Date of Award

Fall 2006

Document Type


Degree Name

Doctor of Philosophy (PhD)


Computational Analysis and Modeling

First Advisor

Andrei Paun


Membrane computing is an emerging research field that belongs to the more general area of molecular computing, which deals with computational models inspired from bio-molecular processes. Membrane computing aims at defining models, called membrane systems or P systems, which abstract the functioning and structure of the cell. A membrane system consists of a hierarchical arrangement of membranes delimiting regions, which represent various compartments of a cell, and with each region containing bio-chemical elements of various types and having associated evolution rules, which represent bio-chemical processes taking place inside the cell.

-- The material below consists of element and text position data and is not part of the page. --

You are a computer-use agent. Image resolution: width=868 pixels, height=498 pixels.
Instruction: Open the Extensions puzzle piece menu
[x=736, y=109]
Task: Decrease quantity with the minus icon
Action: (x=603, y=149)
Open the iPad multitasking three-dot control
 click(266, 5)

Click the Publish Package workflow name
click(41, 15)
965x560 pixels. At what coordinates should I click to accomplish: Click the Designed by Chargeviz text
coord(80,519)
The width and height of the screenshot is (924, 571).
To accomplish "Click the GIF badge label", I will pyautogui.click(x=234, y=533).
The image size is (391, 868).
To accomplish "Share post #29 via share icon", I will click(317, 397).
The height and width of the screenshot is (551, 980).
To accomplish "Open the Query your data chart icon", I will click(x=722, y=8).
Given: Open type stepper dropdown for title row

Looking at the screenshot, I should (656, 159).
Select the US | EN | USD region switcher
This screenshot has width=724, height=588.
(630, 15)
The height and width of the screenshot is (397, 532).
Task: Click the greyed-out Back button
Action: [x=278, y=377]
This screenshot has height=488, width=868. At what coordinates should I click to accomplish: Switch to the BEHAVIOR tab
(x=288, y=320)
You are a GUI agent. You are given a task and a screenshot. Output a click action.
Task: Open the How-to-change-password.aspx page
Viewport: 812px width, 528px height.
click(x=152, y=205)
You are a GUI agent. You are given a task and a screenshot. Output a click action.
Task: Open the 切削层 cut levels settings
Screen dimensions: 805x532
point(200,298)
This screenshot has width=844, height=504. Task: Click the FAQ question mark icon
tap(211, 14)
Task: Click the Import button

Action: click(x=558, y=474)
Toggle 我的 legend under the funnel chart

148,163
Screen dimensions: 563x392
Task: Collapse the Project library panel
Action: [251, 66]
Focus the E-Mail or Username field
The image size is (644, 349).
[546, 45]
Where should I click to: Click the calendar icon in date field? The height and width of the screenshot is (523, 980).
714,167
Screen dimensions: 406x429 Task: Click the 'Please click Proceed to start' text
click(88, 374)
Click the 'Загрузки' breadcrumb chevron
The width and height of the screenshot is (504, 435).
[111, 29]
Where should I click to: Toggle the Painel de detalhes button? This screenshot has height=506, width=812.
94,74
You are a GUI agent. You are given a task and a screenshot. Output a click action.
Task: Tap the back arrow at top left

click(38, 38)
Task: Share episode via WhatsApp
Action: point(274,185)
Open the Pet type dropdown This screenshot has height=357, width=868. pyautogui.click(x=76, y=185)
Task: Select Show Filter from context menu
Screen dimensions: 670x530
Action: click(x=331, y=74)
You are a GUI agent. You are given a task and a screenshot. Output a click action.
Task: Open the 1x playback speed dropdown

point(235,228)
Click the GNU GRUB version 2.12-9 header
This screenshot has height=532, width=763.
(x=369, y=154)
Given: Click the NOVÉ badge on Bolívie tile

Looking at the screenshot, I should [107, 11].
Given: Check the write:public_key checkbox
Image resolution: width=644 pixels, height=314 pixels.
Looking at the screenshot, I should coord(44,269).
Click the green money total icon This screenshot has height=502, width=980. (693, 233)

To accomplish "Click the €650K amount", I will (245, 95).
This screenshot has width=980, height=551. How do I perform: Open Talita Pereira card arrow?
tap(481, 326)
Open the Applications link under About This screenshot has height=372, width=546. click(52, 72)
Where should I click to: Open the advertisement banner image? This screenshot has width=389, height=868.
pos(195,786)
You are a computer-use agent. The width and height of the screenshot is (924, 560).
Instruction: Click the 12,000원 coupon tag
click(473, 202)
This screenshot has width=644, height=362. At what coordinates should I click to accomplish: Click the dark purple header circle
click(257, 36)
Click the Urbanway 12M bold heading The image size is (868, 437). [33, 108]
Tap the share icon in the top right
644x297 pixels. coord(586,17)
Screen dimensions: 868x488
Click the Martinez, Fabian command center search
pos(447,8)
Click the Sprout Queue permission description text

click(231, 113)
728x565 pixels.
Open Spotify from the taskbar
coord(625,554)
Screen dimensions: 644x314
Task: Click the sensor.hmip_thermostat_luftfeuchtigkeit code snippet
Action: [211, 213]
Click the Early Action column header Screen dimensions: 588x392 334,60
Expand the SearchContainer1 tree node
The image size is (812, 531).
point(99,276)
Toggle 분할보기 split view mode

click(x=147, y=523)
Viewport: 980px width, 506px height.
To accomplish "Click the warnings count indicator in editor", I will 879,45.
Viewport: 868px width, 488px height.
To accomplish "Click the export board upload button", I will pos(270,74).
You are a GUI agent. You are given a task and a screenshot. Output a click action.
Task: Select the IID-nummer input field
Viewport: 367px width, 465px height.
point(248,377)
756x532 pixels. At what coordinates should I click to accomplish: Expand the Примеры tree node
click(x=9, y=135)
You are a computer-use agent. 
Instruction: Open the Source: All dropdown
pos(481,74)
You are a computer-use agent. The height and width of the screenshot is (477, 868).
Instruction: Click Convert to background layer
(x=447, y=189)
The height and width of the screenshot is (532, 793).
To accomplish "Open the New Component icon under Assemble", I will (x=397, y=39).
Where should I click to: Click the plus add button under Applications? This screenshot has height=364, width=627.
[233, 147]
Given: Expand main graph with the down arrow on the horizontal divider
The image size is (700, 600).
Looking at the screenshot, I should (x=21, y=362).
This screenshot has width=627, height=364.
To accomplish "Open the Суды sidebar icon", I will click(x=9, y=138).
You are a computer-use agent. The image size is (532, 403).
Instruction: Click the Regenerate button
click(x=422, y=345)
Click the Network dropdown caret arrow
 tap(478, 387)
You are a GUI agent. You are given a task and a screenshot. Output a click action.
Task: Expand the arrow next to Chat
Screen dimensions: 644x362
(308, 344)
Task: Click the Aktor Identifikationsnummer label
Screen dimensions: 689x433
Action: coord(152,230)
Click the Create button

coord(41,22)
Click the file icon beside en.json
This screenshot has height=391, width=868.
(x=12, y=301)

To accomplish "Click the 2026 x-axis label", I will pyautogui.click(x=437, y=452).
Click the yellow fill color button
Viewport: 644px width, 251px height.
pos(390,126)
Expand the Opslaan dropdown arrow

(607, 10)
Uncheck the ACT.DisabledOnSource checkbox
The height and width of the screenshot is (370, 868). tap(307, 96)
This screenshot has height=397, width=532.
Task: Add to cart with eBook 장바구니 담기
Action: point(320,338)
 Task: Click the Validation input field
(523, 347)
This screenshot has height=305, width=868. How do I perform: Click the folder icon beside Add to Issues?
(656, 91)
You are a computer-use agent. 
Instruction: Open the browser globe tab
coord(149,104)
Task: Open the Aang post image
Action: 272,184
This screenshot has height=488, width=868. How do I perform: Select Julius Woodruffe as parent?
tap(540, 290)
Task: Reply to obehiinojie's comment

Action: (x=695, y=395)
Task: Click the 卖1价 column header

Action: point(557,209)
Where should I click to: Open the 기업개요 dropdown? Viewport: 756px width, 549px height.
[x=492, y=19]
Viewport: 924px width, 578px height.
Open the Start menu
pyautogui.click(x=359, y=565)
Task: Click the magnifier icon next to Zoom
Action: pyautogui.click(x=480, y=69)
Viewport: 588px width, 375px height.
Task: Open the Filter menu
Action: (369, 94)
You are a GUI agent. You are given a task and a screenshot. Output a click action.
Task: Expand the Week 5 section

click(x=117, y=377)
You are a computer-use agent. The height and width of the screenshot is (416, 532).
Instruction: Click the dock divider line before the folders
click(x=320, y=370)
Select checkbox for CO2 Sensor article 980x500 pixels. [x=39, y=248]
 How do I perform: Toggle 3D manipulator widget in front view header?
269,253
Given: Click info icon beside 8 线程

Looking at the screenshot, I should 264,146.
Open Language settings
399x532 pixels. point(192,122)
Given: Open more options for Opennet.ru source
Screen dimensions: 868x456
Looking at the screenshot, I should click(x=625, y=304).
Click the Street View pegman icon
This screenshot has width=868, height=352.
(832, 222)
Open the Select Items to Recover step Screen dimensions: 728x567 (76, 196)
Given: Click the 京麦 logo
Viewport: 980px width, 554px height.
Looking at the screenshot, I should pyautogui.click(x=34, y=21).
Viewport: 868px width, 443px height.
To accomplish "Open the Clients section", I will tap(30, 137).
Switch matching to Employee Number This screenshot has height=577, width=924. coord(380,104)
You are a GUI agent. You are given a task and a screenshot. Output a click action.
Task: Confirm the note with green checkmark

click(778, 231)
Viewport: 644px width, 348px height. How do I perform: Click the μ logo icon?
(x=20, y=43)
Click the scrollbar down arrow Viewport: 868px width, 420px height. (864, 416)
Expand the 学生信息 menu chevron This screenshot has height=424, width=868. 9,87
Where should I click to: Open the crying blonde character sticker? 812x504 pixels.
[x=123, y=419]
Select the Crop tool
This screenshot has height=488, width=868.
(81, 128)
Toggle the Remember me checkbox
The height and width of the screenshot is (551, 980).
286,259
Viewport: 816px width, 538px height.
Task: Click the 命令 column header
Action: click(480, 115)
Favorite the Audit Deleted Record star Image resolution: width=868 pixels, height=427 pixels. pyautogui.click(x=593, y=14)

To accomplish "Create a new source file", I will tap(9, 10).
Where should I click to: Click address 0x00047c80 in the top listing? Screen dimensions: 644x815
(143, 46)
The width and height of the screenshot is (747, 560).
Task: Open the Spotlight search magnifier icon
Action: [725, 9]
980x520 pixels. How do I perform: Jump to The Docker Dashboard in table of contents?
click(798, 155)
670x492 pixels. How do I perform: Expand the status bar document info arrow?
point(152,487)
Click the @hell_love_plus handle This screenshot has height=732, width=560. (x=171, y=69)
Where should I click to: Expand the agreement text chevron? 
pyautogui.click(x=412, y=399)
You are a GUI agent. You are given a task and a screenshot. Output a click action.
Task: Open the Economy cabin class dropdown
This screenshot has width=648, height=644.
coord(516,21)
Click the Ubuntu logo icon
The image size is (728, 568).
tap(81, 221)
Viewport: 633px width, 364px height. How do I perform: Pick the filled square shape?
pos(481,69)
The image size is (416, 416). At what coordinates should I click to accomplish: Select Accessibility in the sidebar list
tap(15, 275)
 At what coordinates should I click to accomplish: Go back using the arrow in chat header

This work is a continuation of the investigations aiming to bridge membrane computing (where in a compartmental cell-like structure the chemicals to evolve are placed in compartments defined by membranes) and brane calculi (where one considers again a compartmental cell-like structure with the chemicals/proteins placed on the membranes themselves). We use objects both in compartments and on membranes (the latter are called proteins), with the objects from membranes evolving under the control of the proteins. Several possibilities are considered (objects only moved across membranes or also changed during this operation, with the proteins only assisting the move/change or also changing themselves). Somewhat expected, computational universality is obtained for several combinations of such possibilities.

We also present a method for solving the NP-complete SAT problem using P systems with proteins on membranes. The SAT problem is solved in O(nm) time, where n is the number of boolean variables and m is the number of clauses for an instance written in conjunctive normal form. Thus, we can say that the solution for each given instance is obtained in linear time. We succeeded in solving SAT by a uniform construction of a deterministic P system which uses rules involving objects in regions, proteins on membranes, and membrane division.

Then, we investigate the computational power of P systems with proteins on membranes in some particular cases: when only one protein is placed on a membrane, when the systems have a minimal number of rules, when the computation evolves in accepting or computing mode, etc.

This dissertation introduces also another new variant of membrane systems that uses context-free rewriting rules for the evolution of objects placed inside compartments of a cell, and symport rules for communication between membranes. The strings circulate across membranes depending on their membership to regular languages given by means of regular expressions. We prove that these rewriting-symport P systems generate all recursively enumerable languages. We investigate the computational power of these newly introduced P systems for three particular forms of the regular expressions that are used by the symport rules. A characterization of ET0L languages is obtained in this context.